Required work:
A. According to the Stone Mountain captions, on what date did the group of protesters make their way toward the Confederate Memorial Day event?
B. Transcribe the Stone Mountain captions between "A group of protesters makes" and "population. (John Arthur Brown)", inclusive.

═════ Document segment ═════

A group of protesters walk along a dirth path with green foliage and trees on either side. In the background is an Antebellum Era building with plantation architecture. The protesters are wearing mostly dark clothing, one is in a Black Lives Matter t-shirt. In the foreground and center of the picture is a white male protesters wearing on a grey shirt a "Remove the Hate" sticker that has a red Anarchy A on it. He holds a white poster board at a landscape angle that reads "Remove racism from our taxpayer funded public park."
A group of protesters makes their way toward a Confederate Memorial Day event at Stone Mountain Park in Stone Mountain, GA, on May 30, 2022. (John Arthur Brown)

Community Outrage

Erin Parks, a Black woman, wears a black shirt with a hooded-Ku Klux Klan figure hanged by a rope. Parks sits in front of bookshop shelves.
Erin Parks, a long time Stone mountain resident, speaks on the City of Stone mountain’s confederate history and how the neo-confederate interests might impact the city’s current demographic, which has a significant Black American population. (John Arthur Brown)

═════ Study material ═════

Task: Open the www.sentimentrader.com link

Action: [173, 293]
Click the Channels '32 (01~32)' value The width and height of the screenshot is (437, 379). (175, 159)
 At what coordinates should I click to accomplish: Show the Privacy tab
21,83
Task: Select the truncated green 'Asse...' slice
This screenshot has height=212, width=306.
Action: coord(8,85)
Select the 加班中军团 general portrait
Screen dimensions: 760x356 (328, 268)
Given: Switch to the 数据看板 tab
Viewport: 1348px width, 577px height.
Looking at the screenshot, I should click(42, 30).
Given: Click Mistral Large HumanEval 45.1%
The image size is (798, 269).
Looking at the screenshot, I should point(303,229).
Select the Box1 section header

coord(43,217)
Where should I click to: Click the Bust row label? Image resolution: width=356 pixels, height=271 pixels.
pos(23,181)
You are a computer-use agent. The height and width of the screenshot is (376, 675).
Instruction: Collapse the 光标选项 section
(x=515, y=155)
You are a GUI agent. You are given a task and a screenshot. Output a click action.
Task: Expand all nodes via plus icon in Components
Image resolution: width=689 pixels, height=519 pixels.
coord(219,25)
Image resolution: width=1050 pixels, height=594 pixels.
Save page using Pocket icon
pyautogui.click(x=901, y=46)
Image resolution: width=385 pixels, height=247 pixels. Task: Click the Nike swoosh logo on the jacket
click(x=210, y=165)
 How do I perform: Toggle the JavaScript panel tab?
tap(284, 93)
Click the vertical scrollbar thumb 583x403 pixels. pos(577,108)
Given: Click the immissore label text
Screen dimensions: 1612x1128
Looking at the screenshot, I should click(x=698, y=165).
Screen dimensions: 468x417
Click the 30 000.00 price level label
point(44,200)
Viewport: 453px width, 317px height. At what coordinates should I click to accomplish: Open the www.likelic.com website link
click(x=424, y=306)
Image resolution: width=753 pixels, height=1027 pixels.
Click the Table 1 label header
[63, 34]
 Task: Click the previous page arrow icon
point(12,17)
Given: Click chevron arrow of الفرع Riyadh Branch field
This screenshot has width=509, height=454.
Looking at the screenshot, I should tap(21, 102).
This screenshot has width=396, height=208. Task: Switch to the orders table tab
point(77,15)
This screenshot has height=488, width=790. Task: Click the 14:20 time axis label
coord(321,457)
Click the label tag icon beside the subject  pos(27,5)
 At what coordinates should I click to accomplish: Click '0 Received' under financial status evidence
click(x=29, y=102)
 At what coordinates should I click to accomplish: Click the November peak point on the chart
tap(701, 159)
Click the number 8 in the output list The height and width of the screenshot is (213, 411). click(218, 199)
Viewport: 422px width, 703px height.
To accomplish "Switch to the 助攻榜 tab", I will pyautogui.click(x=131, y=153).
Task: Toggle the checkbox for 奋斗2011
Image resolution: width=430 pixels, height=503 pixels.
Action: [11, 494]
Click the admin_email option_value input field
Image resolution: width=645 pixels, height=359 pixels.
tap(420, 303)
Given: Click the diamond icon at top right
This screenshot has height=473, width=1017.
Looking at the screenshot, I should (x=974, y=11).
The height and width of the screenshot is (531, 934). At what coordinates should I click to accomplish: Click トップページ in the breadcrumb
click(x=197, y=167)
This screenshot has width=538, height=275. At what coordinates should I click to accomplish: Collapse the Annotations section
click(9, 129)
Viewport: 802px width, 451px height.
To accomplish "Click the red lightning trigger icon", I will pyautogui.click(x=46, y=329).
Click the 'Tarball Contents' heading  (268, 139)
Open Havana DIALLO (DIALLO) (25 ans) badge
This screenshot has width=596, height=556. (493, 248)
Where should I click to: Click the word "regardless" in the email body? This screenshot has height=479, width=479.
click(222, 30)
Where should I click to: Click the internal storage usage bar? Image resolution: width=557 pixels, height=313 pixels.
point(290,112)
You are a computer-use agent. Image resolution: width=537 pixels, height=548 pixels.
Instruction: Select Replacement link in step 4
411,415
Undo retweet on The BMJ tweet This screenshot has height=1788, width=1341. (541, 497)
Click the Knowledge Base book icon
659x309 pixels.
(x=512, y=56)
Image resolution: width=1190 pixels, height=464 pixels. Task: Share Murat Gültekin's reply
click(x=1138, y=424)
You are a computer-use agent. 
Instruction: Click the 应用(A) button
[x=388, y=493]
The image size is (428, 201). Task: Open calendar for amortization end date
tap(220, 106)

═════

Responses by item number:
A. May 30, 2022

B.
A group of protesters makes their way toward a Confederate Memorial Day event at Stone Mountain Park in Stone Mountain, GA, on May 30, 2022. (John Arthur Brown)

Community Outrage

Erin Parks, a Black woman, wears a black shirt with a hooded-Ku Klux Klan figure hanged by a rope. Parks sits in front of bookshop shelves.
Erin Parks, a long time Stone mountain resident, speaks on the City of Stone mountain’s confederate history and how the neo-confederate interests might impact the city’s current demographic, which has a significant Black American population. (John Arthur Brown)